On 25.01.2018 17:51, Alan Stern wrote:
On Thu, 25 Jan 2018, Samuel Sadok wrote:
2018-01-23 17:31 GMT+01:00 Alan Stern <stern@xxxxxxxxxxxxxxxxxxx>:
On Tue, 23 Jan 2018, Samuel Sadok wrote:
Thanks Alan,
While I was at it I also enabled debug logs for xhci_hcd and xhci_pci.
$ echo module usbcore =p > /sys/kernel/debug/dynamic_debug/control
$ echo module xhci_hcd =p > /sys/kernel/debug/dynamic_debug/control
$ echo module xhci_pci =p > /sys/kernel/debug/dynamic_debug/control
$ modprobe usbmon
$ cat /sys/kernel/debug/usb/usbmon/0u > /tmp/usbmon.log
$ # press power button
dmesg: https://gist.github.com/anonymous/29b81574abf40605f999cfeefe98e341
usbmon: https://gist.github.com/anonymous/55b6d9bbf8b8c8627230b10d2b09dcb6
Both logs were collected at the same time so the timestamps should match.
In fact they do, quite closely. But there is a noticeable gap in the
usbmon trace, between lines 197 and 198 (the timestamp jumps from
35923531 to 38925126) and there obviously was a lot of activity on bus
1 in between.
Yes you're right, that's inconvenient because the "failed to disable
LTM" message occurs exactly in this gap. Are gaps like this expected /
known? Any ideas on how to mitigate them? (I kinda want to avoid
soldering an external bus monitor to the mainboard :) )
The text interface to usbmon uses a fixed-size buffer, and the size is
a little on the low side if you're dealing with large latencies (which
of course are unavoidable during a suspend/resume scenario). The size
is determined by EVENT_MAX, defined around line 40 in
drivers/usb/mon/mon_text.c:
#define EVENT_MAX (4*PAGE_SIZE / sizeof(struct mon_event_text))
Just change the 4 to something considerably larger and you should be in
good shape.
Resume starts at dmesg line 1255.
As far as I can judge, the earliest indication of something going
wrong is line 1514:
[ 36.087176] xhci_hcd 0000:00:14.0: xHCI xhci_urb_enqueue called with
unaddressed device
[ 36.087180] usb 2-4: Disable of device-initiated U1 failed.
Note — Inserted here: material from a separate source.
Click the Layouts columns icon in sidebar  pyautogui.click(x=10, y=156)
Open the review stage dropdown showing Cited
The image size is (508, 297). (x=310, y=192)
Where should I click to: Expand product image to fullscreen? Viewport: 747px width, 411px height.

[ 36.087212] xhci_hcd 0000:00:14.0: xHCI xhci_urb_enqueue called with
unaddressed device
[ 36.087224] usb 2-4: Disable of device-initiated U2 failed.
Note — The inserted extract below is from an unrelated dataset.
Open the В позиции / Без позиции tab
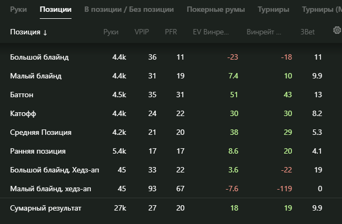(x=129, y=10)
[ 36.087226] xhci_hcd 0000:00:14.0: xHCI xhci_urb_enqueue called with
unaddressed device
[ 36.087227] usb 2-4: usb_reset_and_verify_device Failed to disable LTM
Yes, that's where the problem first seems to show up. Apparently
usb_disable_ltm() fails because it can't communicate with the device,
and usb_reset_and_verify_device() then aborts because of that failure.
It shouldn't do this; after all, one very good reason for resetting the
device is because we're unable to communicate with it.
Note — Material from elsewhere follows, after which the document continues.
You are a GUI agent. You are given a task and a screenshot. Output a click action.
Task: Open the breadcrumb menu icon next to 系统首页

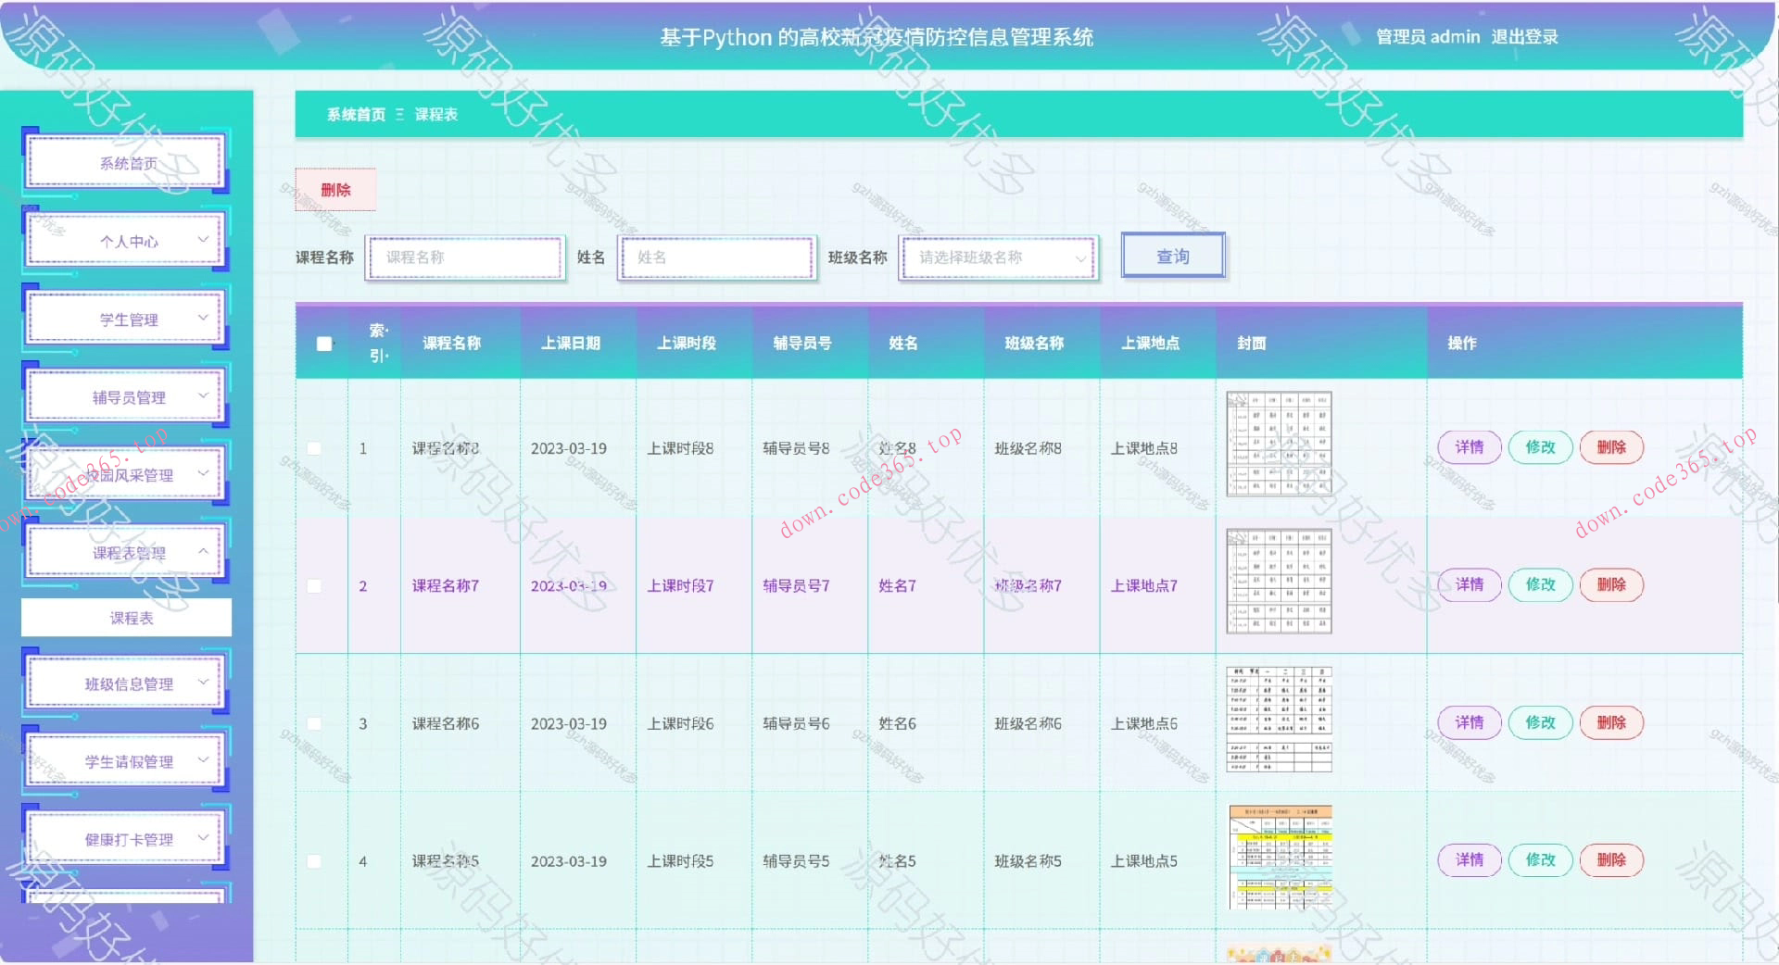tap(399, 115)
You could try editing the source code for usb_reset_and_verify_device()
in drivers/usb/core/hub.c, to see what happens if it doesn't give up
after usb_disable_ltm() fails.
For the following logs I modified the "Failed to disable LTM" message
and commented out the goto in the line below. Also I used kernel
version 4.15-rc9 this time. I omitted upgrading the out-of-tree
modules broadcom-wl and nouveau-fw, so don't mind errors related to
that.
The SD card reader is still missing after resume.
dmesg & usbmon:
https://gist.github.com/anonymous/fc597612d5ebbac40d7bef9f8f0b579a
`usb_reset_and_verify_device()` is executed around dmesg line 1524.
Again, the usbmon log has a major gap around that time.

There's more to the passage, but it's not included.